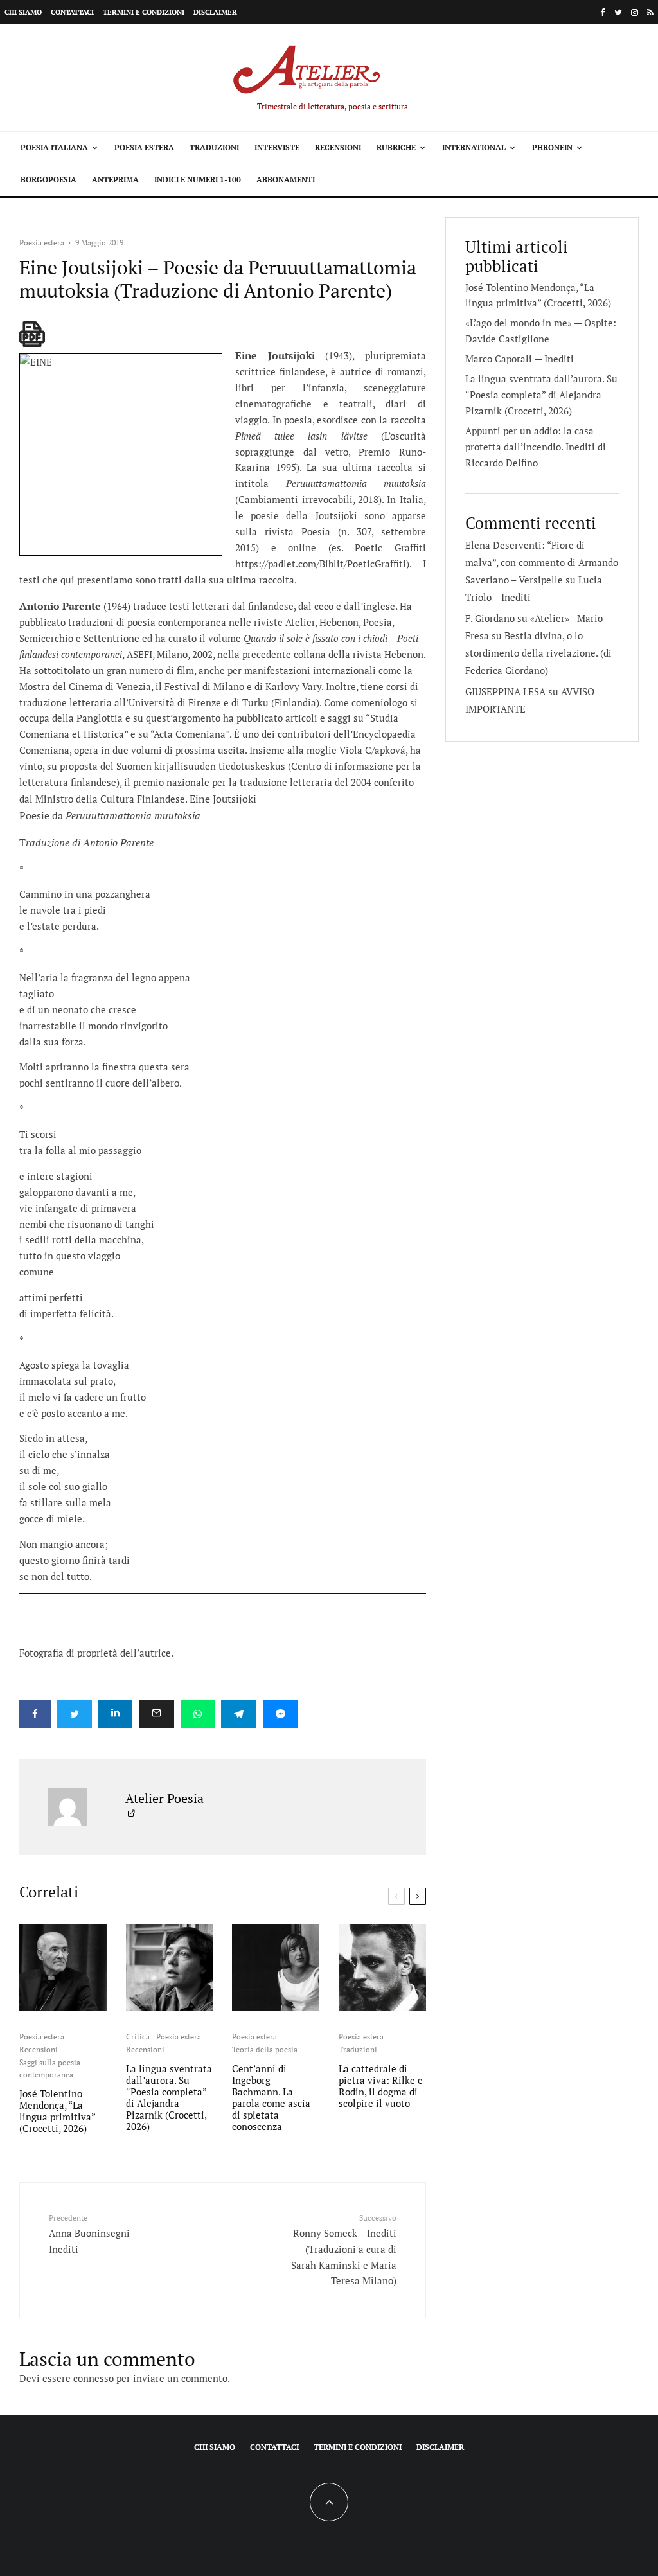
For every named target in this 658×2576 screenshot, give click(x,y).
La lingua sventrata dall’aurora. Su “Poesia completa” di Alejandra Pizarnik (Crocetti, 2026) (169, 2097)
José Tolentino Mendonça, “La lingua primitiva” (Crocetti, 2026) (57, 2111)
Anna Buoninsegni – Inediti (93, 2234)
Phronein (552, 147)
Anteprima (115, 179)
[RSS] (650, 12)
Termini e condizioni (143, 12)
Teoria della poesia (265, 2049)
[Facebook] (603, 12)
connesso (93, 2378)
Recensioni (338, 147)
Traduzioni (214, 147)
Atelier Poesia (164, 1798)
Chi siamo (23, 12)
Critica (138, 2036)
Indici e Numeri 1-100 (197, 179)
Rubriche (396, 147)
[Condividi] (35, 1714)
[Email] (156, 1714)
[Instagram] (635, 12)
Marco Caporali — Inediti (519, 358)
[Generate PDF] (32, 334)
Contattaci (72, 12)
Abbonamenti (285, 179)
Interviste (276, 147)
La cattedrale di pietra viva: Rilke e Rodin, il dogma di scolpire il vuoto (381, 2086)
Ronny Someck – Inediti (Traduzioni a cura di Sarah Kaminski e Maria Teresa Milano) (343, 2250)
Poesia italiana (54, 147)
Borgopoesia (48, 179)
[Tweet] (74, 1714)
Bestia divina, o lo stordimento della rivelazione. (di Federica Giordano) (538, 653)
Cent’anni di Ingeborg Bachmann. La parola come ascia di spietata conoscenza (271, 2097)
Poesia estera (144, 147)
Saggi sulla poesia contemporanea (49, 2068)
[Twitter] (618, 12)
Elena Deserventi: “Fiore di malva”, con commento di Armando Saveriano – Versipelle (541, 562)
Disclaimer (215, 12)
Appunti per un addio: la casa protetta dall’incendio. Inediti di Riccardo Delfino (535, 446)
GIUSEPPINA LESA (505, 691)
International (474, 147)
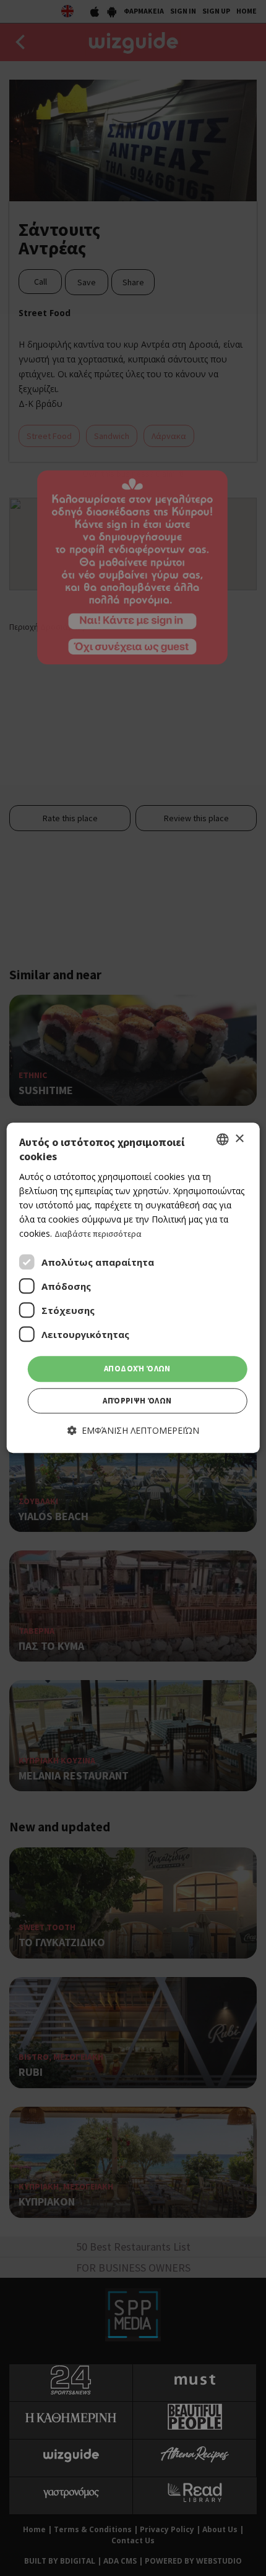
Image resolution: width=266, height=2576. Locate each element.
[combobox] (222, 1139)
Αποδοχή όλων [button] (137, 1369)
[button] (133, 1430)
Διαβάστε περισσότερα (98, 1233)
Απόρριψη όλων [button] (137, 1400)
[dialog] (133, 1288)
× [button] (239, 1139)
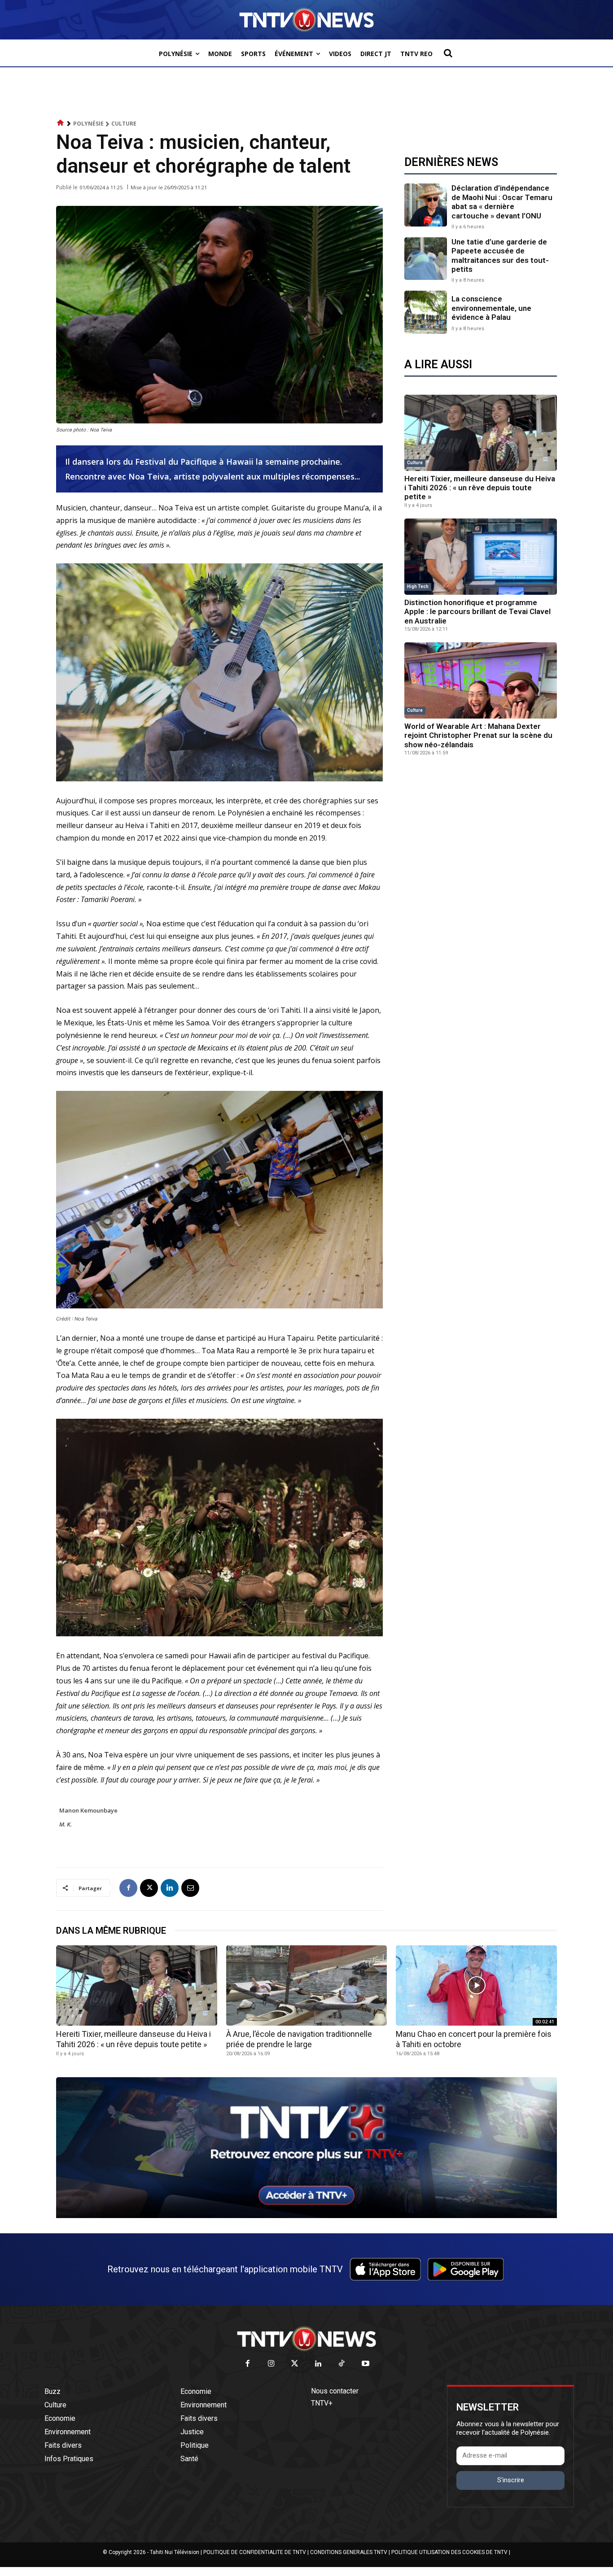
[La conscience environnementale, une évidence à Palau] (425, 312)
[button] (448, 53)
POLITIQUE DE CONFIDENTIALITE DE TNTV (254, 2552)
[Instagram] (271, 2364)
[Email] (190, 1888)
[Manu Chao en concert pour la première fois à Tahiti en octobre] (476, 1985)
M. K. (65, 1824)
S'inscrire (510, 2480)
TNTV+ (322, 2403)
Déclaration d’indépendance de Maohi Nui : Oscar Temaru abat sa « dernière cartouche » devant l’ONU (501, 201)
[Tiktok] (342, 2364)
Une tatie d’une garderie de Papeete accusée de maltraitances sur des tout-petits (500, 255)
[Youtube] (365, 2364)
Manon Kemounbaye (88, 1810)
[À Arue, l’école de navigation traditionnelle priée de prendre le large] (306, 1985)
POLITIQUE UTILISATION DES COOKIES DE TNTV (449, 2552)
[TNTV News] (306, 2338)
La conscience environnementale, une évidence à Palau (491, 308)
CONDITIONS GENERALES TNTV (348, 2552)
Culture (123, 123)
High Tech (418, 586)
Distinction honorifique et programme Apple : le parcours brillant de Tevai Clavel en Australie (477, 611)
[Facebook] (128, 1888)
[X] (149, 1888)
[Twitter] (295, 2364)
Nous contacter (335, 2391)
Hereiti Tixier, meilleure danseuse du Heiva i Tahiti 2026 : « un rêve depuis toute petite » (479, 487)
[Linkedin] (170, 1888)
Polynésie (88, 123)
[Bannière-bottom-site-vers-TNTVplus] (306, 2216)
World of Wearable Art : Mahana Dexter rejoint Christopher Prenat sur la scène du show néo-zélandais (478, 735)
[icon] (60, 123)
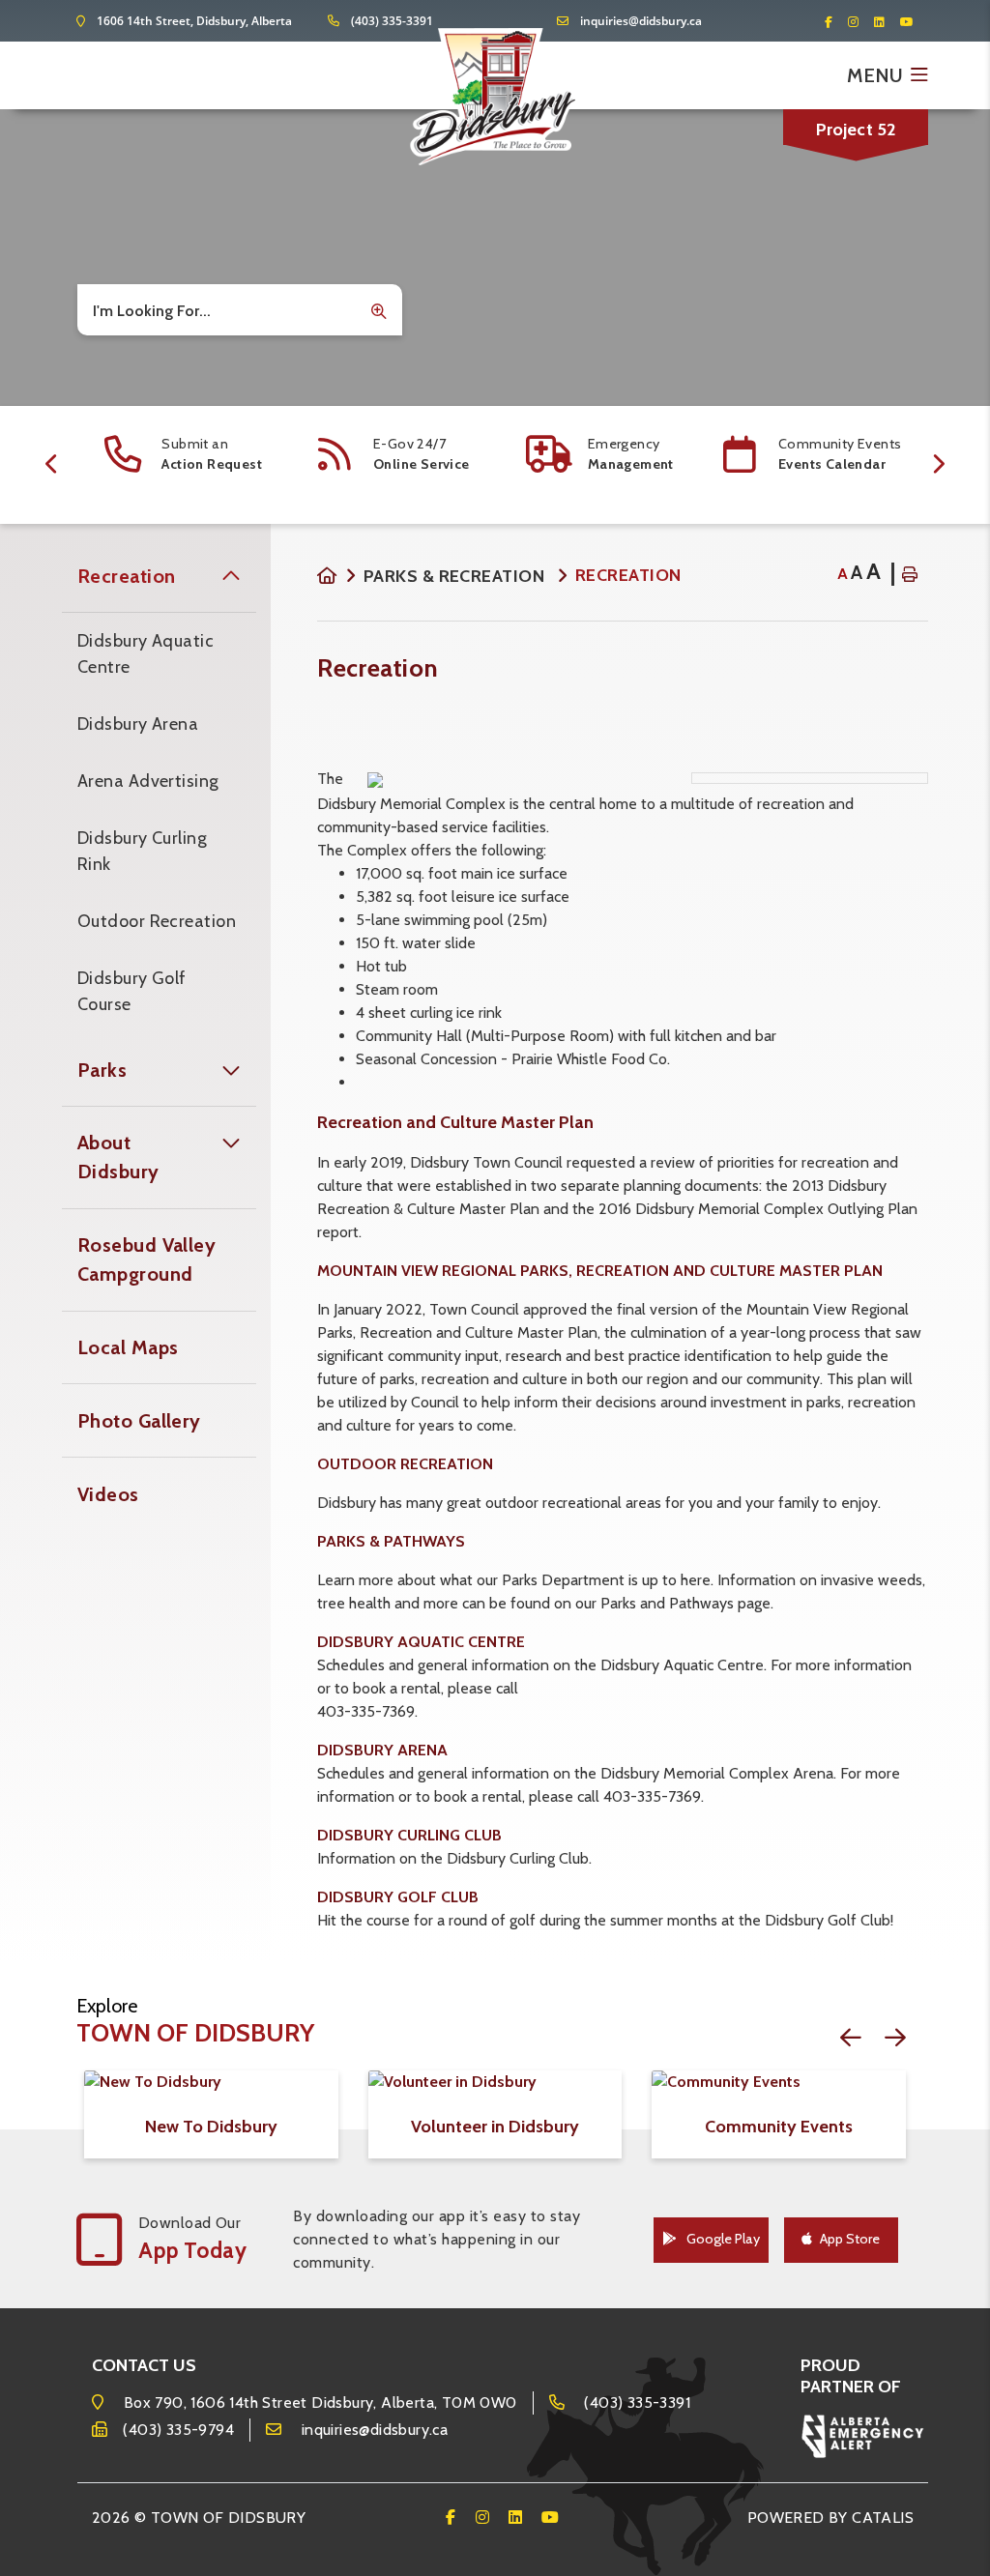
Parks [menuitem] (102, 1070)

************

_Task objective:_
Exactly as written, give every entry again, but not the pictures.

_Answer to this exercise:_
For every named target in this 658×2576 screenshot, give click(x,y).
La lingua sventrata dall’aurora. Su “Poesia completa” di Alejandra Pizarnik (Crocetti, 2026) (169, 2097)
José Tolentino Mendonça, “La lingua primitiva” (Crocetti, 2026) (57, 2111)
Anna Buoninsegni – Inediti (93, 2234)
Phronein (552, 147)
Anteprima (115, 179)
[RSS] (650, 12)
Termini e condizioni (143, 12)
Teoria della poesia (265, 2049)
[Facebook] (603, 12)
connesso (93, 2378)
Recensioni (338, 147)
Traduzioni (214, 147)
Atelier Poesia (164, 1798)
Chi siamo (23, 12)
Critica (138, 2036)
Indici e Numeri 1-100 (197, 179)
Rubriche (396, 147)
[Condividi] (35, 1714)
[Email] (156, 1714)
[Instagram] (635, 12)
Marco Caporali — Inediti (519, 358)
[Generate PDF] (32, 334)
Contattaci (72, 12)
Abbonamenti (285, 179)
Interviste (276, 147)
La cattedrale di pietra viva: Rilke e Rodin, il dogma di scolpire il vuoto (381, 2086)
Ronny Someck – Inediti (Traduzioni a cura di Sarah Kaminski e Maria Teresa Milano) (343, 2250)
Poesia italiana (54, 147)
Borgopoesia (48, 179)
[Tweet] (74, 1714)
Bestia divina, o lo stordimento della rivelazione. (di Federica Giordano) (538, 653)
Cent’anni di Ingeborg Bachmann. La parola come ascia di spietata conoscenza (271, 2097)
Poesia estera (144, 147)
Saggi sulla poesia contemporanea (49, 2068)
[Twitter] (618, 12)
Elena Deserventi: “Fiore di malva”, con commento di Armando Saveriano – Versipelle (541, 562)
Disclaimer (215, 12)
Appunti per un addio: la casa protetta dall’incendio. Inediti di Riccardo Delfino (535, 446)
GIUSEPPINA LESA (505, 691)
International (474, 147)
Image resolution: width=266, height=2576. Locate each element.
[combobox] (222, 1139)
Αποδοχή όλων [button] (137, 1369)
[button] (133, 1430)
Διαβάστε περισσότερα (98, 1233)
Απόρριψη όλων [button] (137, 1400)
[dialog] (133, 1288)
× [button] (239, 1139)
[La conscience environnementale, une évidence à Palau] (425, 312)
[button] (448, 53)
POLITIQUE DE CONFIDENTIALITE DE TNTV (254, 2552)
[Instagram] (271, 2364)
[Email] (190, 1888)
[Manu Chao en concert pour la première fois à Tahiti en octobre] (476, 1985)
M. K. (65, 1824)
S'inscrire (510, 2480)
TNTV+ (322, 2403)
Déclaration d’indépendance de Maohi Nui : Oscar Temaru abat sa « dernière cartouche » devant l’ONU (501, 201)
[Tiktok] (342, 2364)
Une tatie d’une garderie de Papeete accusée de maltraitances sur des tout-petits (500, 255)
[Youtube] (365, 2364)
Manon Kemounbaye (88, 1810)
[À Arue, l’école de navigation traditionnelle priée de prendre le large] (306, 1985)
POLITIQUE UTILISATION DES COOKIES DE TNTV (449, 2552)
[TNTV News] (306, 2338)
La conscience environnementale, une évidence à Palau (491, 308)
CONDITIONS GENERALES TNTV (348, 2552)
Culture (123, 123)
High Tech (418, 586)
Distinction honorifique et programme Apple : le parcours brillant de Tevai Clavel en Australie (477, 611)
[Facebook] (128, 1888)
[X] (149, 1888)
[Twitter] (295, 2364)
Nous contacter (335, 2391)
Hereiti Tixier, meilleure danseuse du Heiva i Tahiti 2026 : « un rêve depuis toute petite » (479, 487)
[Linkedin] (170, 1888)
Polynésie (88, 123)
[Bannière-bottom-site-vers-TNTVplus] (306, 2216)
World of Wearable Art : Mahana Dexter rejoint Christopher Prenat sur la scène du show néo-zélandais (478, 735)
[icon] (60, 123)
Parks [menuitem] (102, 1070)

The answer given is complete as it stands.